■ RECORDS PROVIDED
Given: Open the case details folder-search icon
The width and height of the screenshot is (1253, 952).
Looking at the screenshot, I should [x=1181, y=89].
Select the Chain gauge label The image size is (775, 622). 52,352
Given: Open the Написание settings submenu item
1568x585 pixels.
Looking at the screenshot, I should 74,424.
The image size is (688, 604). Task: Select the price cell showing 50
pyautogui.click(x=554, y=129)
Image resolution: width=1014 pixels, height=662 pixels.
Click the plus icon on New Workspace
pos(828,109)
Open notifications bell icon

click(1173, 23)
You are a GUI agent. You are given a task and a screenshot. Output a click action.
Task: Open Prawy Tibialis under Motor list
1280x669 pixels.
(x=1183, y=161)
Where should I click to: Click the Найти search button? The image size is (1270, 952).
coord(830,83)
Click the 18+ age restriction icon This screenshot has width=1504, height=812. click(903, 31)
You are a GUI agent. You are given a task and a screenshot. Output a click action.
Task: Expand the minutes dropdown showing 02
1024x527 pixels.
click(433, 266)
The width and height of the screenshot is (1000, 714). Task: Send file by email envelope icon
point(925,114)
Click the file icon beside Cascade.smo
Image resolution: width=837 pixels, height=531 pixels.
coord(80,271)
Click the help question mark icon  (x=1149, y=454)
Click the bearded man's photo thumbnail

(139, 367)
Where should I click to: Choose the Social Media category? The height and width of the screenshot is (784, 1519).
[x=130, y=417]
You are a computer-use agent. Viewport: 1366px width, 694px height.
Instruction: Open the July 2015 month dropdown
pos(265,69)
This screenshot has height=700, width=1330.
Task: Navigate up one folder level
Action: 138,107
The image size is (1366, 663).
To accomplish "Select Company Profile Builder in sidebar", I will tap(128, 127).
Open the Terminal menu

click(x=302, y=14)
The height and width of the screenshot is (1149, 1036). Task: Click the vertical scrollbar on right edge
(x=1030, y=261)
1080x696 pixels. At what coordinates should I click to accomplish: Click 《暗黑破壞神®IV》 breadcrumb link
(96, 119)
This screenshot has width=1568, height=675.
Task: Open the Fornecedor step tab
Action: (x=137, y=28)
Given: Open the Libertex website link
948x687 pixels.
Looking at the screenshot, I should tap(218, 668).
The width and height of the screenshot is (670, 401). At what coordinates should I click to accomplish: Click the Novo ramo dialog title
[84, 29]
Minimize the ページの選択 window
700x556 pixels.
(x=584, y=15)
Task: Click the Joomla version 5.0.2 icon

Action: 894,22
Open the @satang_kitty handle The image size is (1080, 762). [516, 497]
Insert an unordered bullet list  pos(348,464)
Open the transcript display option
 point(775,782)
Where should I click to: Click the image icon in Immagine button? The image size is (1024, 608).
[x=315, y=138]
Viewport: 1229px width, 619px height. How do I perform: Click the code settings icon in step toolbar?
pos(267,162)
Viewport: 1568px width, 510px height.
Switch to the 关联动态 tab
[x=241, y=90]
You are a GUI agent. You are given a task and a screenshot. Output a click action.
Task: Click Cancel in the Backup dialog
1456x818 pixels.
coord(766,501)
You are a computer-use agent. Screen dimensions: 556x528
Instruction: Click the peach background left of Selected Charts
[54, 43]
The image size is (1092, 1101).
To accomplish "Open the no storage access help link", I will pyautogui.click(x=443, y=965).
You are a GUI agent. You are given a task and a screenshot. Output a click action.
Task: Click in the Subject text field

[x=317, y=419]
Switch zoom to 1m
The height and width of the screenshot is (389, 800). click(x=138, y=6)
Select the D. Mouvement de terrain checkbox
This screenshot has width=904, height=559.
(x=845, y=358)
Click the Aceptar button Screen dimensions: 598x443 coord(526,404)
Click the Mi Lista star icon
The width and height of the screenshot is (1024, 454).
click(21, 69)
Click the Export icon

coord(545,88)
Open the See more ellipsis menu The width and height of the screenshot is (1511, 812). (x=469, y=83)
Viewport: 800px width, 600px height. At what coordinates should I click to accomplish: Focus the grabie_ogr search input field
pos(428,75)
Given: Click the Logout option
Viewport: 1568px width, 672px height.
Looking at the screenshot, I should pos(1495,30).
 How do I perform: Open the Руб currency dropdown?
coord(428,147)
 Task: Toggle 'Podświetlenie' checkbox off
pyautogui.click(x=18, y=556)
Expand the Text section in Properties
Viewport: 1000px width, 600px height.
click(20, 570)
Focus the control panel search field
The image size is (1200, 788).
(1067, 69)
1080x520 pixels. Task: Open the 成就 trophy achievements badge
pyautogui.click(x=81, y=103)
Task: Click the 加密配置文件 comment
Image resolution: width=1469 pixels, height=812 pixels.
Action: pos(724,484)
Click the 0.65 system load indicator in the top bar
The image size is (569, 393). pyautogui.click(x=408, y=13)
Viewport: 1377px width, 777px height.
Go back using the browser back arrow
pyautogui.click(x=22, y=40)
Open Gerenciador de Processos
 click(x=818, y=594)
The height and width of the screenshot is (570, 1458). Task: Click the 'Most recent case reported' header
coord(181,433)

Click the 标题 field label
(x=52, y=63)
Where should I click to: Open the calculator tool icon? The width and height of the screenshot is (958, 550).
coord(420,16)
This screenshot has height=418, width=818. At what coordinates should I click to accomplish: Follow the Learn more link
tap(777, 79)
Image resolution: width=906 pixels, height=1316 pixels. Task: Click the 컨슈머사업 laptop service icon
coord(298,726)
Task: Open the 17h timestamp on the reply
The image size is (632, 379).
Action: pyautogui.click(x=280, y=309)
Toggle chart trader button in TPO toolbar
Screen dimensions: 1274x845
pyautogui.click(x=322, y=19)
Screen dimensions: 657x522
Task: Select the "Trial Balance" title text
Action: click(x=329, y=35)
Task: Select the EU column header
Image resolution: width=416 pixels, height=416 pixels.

■ EXERCISE REQUIREMENTS
Give back each line above exactly as written.

■ RESULT OF THIS EXERCISE
Given: Open the case details folder-search icon
The width and height of the screenshot is (1253, 952).
Looking at the screenshot, I should [x=1181, y=89].
Select the Chain gauge label The image size is (775, 622). 52,352
Given: Open the Написание settings submenu item
1568x585 pixels.
Looking at the screenshot, I should 74,424.
The image size is (688, 604). Task: Select the price cell showing 50
pyautogui.click(x=554, y=129)
Image resolution: width=1014 pixels, height=662 pixels.
Click the plus icon on New Workspace
pos(828,109)
Open notifications bell icon

click(1173, 23)
You are a GUI agent. You are given a task and a screenshot. Output a click action.
Task: Open Prawy Tibialis under Motor list
1280x669 pixels.
(x=1183, y=161)
Where should I click to: Click the Найти search button? The image size is (1270, 952).
coord(830,83)
Click the 18+ age restriction icon This screenshot has width=1504, height=812. click(903, 31)
You are a GUI agent. You are given a task and a screenshot. Output a click action.
Task: Expand the minutes dropdown showing 02
1024x527 pixels.
click(433, 266)
The width and height of the screenshot is (1000, 714). Task: Send file by email envelope icon
point(925,114)
Click the file icon beside Cascade.smo
Image resolution: width=837 pixels, height=531 pixels.
coord(80,271)
Click the help question mark icon  (x=1149, y=454)
Click the bearded man's photo thumbnail

(139, 367)
Where should I click to: Choose the Social Media category? The height and width of the screenshot is (784, 1519).
[x=130, y=417]
You are a computer-use agent. Viewport: 1366px width, 694px height.
Instruction: Open the July 2015 month dropdown
pos(265,69)
This screenshot has height=700, width=1330.
Task: Navigate up one folder level
Action: 138,107
The image size is (1366, 663).
To accomplish "Select Company Profile Builder in sidebar", I will tap(128, 127).
Open the Terminal menu

click(x=302, y=14)
The height and width of the screenshot is (1149, 1036). Task: Click the vertical scrollbar on right edge
(x=1030, y=261)
1080x696 pixels. At what coordinates should I click to accomplish: Click 《暗黑破壞神®IV》 breadcrumb link
(96, 119)
This screenshot has width=1568, height=675.
Task: Open the Fornecedor step tab
Action: (x=137, y=28)
Given: Open the Libertex website link
948x687 pixels.
Looking at the screenshot, I should tap(218, 668).
The width and height of the screenshot is (670, 401). At what coordinates should I click to accomplish: Click the Novo ramo dialog title
[84, 29]
Minimize the ページの選択 window
700x556 pixels.
(x=584, y=15)
Task: Click the Joomla version 5.0.2 icon

Action: 894,22
Open the @satang_kitty handle The image size is (1080, 762). [516, 497]
Insert an unordered bullet list  pos(348,464)
Open the transcript display option
 point(775,782)
Where should I click to: Click the image icon in Immagine button? The image size is (1024, 608).
[x=315, y=138]
Viewport: 1229px width, 619px height. How do I perform: Click the code settings icon in step toolbar?
pos(267,162)
Viewport: 1568px width, 510px height.
Switch to the 关联动态 tab
[x=241, y=90]
You are a GUI agent. You are given a task and a screenshot. Output a click action.
Task: Click Cancel in the Backup dialog
1456x818 pixels.
coord(766,501)
You are a computer-use agent. Screen dimensions: 556x528
Instruction: Click the peach background left of Selected Charts
[54, 43]
The image size is (1092, 1101).
To accomplish "Open the no storage access help link", I will pyautogui.click(x=443, y=965).
You are a GUI agent. You are given a task and a screenshot. Output a click action.
Task: Click in the Subject text field

[x=317, y=419]
Switch zoom to 1m
The height and width of the screenshot is (389, 800). click(x=138, y=6)
Select the D. Mouvement de terrain checkbox
This screenshot has width=904, height=559.
(x=845, y=358)
Click the Aceptar button Screen dimensions: 598x443 coord(526,404)
Click the Mi Lista star icon
The width and height of the screenshot is (1024, 454).
click(21, 69)
Click the Export icon

coord(545,88)
Open the See more ellipsis menu The width and height of the screenshot is (1511, 812). (x=469, y=83)
Viewport: 800px width, 600px height. At what coordinates should I click to accomplish: Focus the grabie_ogr search input field
pos(428,75)
Given: Click the Logout option
Viewport: 1568px width, 672px height.
Looking at the screenshot, I should pos(1495,30).
 How do I perform: Open the Руб currency dropdown?
coord(428,147)
 Task: Toggle 'Podświetlenie' checkbox off
pyautogui.click(x=18, y=556)
Expand the Text section in Properties
Viewport: 1000px width, 600px height.
click(20, 570)
Focus the control panel search field
The image size is (1200, 788).
(1067, 69)
1080x520 pixels. Task: Open the 成就 trophy achievements badge
pyautogui.click(x=81, y=103)
Task: Click the 加密配置文件 comment
Image resolution: width=1469 pixels, height=812 pixels.
Action: pos(724,484)
Click the 0.65 system load indicator in the top bar
The image size is (569, 393). pyautogui.click(x=408, y=13)
Viewport: 1377px width, 777px height.
Go back using the browser back arrow
pyautogui.click(x=22, y=40)
Open Gerenciador de Processos
 click(x=818, y=594)
The height and width of the screenshot is (570, 1458). Task: Click the 'Most recent case reported' header
coord(181,433)

Click the 标题 field label
(x=52, y=63)
Where should I click to: Open the calculator tool icon? The width and height of the screenshot is (958, 550).
coord(420,16)
This screenshot has height=418, width=818. At what coordinates should I click to accomplish: Follow the Learn more link
tap(777, 79)
Image resolution: width=906 pixels, height=1316 pixels. Task: Click the 컨슈머사업 laptop service icon
coord(298,726)
Task: Open the 17h timestamp on the reply
The image size is (632, 379).
Action: pyautogui.click(x=280, y=309)
Toggle chart trader button in TPO toolbar
Screen dimensions: 1274x845
pyautogui.click(x=322, y=19)
Screen dimensions: 657x522
Task: Select the "Trial Balance" title text
Action: click(x=329, y=35)
Task: Select the EU column header
Image resolution: width=416 pixels, height=416 pixels.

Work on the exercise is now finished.